Ilse de Lange
2 minute read
1 Dec 2018
6:35 am

Police minister must pay for unjust arrest

Ilse de Lange

Evin Mokiti will get R400 000 for his unlawful arrest and detention, as well as his emotional shock, psychological stress and trauma.

Justice in court. Picture: Twitter

The police minister has agreed to pay R400 000 damages to a young Atteridgeville man who could not sleep for five days while locked up in a filthy, overcrowded police cell with 35 other inmates for no good reason.

In terms of a settlement reached in the High Court in Pretoria this week, the minister agreed to compensate Evin Mokiti, 28, for his ordeal at the hands of the police in June 2015, when he was unlawfully arrested in Witbank for allegedly “interfering” with police duties.

The minister will also have to pay Mokiti’s legal costs.

Mokiti, who is self-employed, initially claimed R725 000 from the police for his unlawful arrest and detention, as well as his emotional shock, psychological stress and trauma.

He said in court papers he was kept in custody for five days without ever being brought before a court and was released without any charges being laid against him.

He was detained in a small holding cell with about 35 other inmates and it was so congested that he could not walk freely from one point to another without standing on people lying on the floor.

He was not provided with a blanket and had to lie down on an unhygienic, filthy and smelly floor mat and share one flea- and bedbug-infested blanket with three other people.

In addition, there was only one open toilet in the cell which did not flush as they were informed there was no water.

Mokiti said he could not sleep during his whole period of detention because of the congestion and noise in the cell.

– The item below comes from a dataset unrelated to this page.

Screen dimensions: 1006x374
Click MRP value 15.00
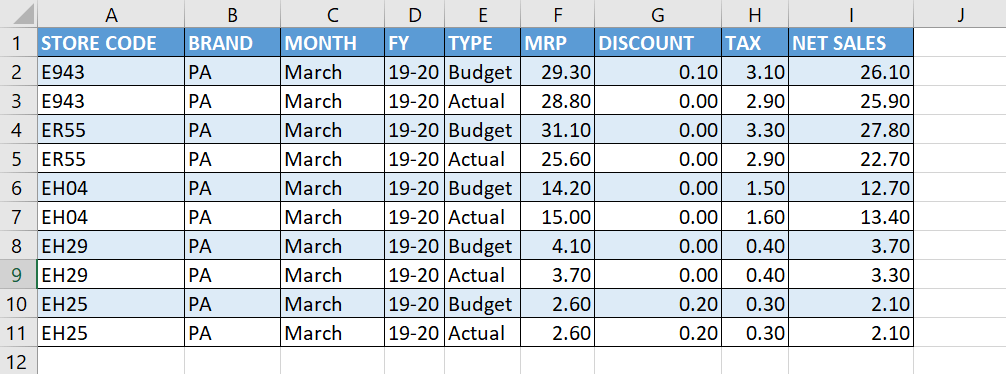click(x=557, y=216)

He was not given any food at all on the day after his arrest and was told there was no more food as the other inmates had already eaten.

On subsequent days, he only received black tea without sugar and four slices of dry bread for breakfast, followed by porridge with soup and samp with chicken or sausage for lunch on the other days, but the food was half-cooked and gave him a runny tummy.

A psychologist said in a report Mokiti was now very wary in his dealings with the police, needed some closure about the incident and wanted to see that justice was done and the officers who arrested and locked him up were dealt with.